Debelle cracks it over 'crunch'

Banking Day staff
Overblown discussion of a "credit crunch" is misplaced and overlooks that "reductions in both the demand and supply of credit have been at play, and it is hard to separate their effects," Guy Debelle, deputy governor of the Reserve Bank of Australia, told a FINSIA seminar in Melbourne yesterday.

In a spirited analysis of APRA's "various measures put in place to address the risks around housing lending," Debelle slammed the tendency to conflate "the riskiness of the borrowing as being the source of the negative shock".

"My concern is for its potential to be an accelerator to a negative shock from another source," he said.
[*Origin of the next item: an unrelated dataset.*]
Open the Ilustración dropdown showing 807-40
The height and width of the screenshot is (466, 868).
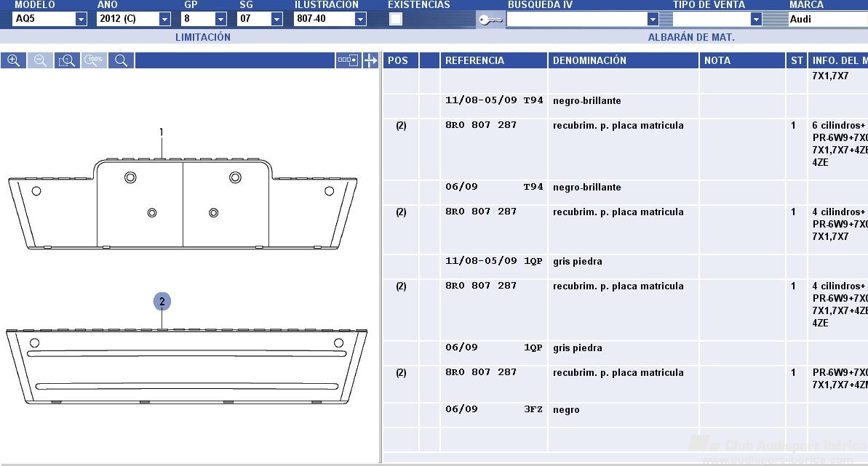pyautogui.click(x=360, y=19)
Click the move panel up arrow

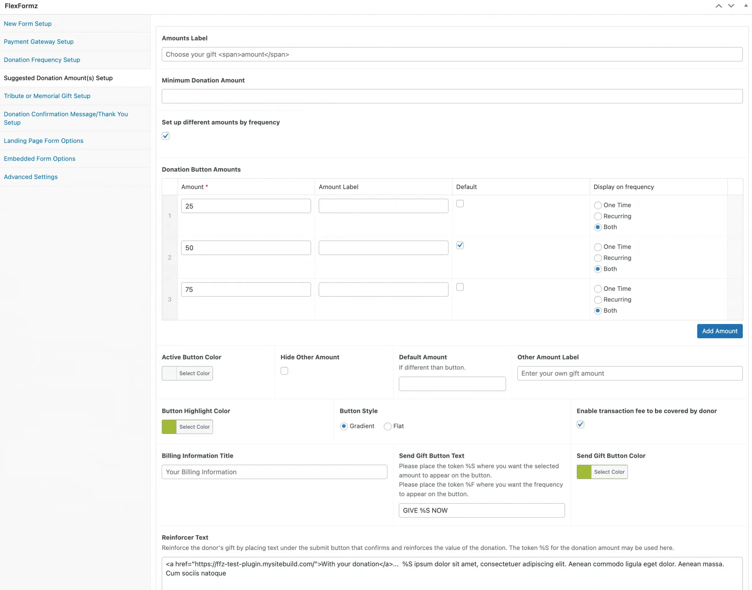pyautogui.click(x=719, y=6)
"To put it another way, I don't regard it as likely that household borrowing will collapse under its own weight.

"Rather, if a negative shock were to hit the Australian economy, particularly one that caused a sizeable rise in unemployment, then the risk on the household balance sheet would magnify the adverse effect of that shock. This would have first order consequences for the economy and hence also for monetary policy."

Framing his conclusions around themes of "resilience" Debelle said "the available evidence suggests that the policies have meaningfully reduced vulnerabilities associated with riskier household lending," and so dampened prospects of future economic shocks.

In a preview of the deeper analysis of the overlapping forces informing credit supply from the RBA, Debelle argued "the regulatory measures have significantly reduced the riskiness of new housing lending.

"A smaller share of new loans are to investors, are interest-only, have high LVRs or are to borrowers more likely to have difficulty repaying the loan. But it takes time for the riskiness of the stock of outstanding loans to improve.

"When you implement a change in lending standards the existing loans are no different to how they were the day before. But over time a larger share of outstanding loans will have been written with more stringent lending standards, while the larger share of principal and interest loans will see more of the outstanding loans have a declining balance over time.

"Finally, in assessing the overall riskiness of the debt both before and after the various measures, it is worth remembering that arrears rates remain low."?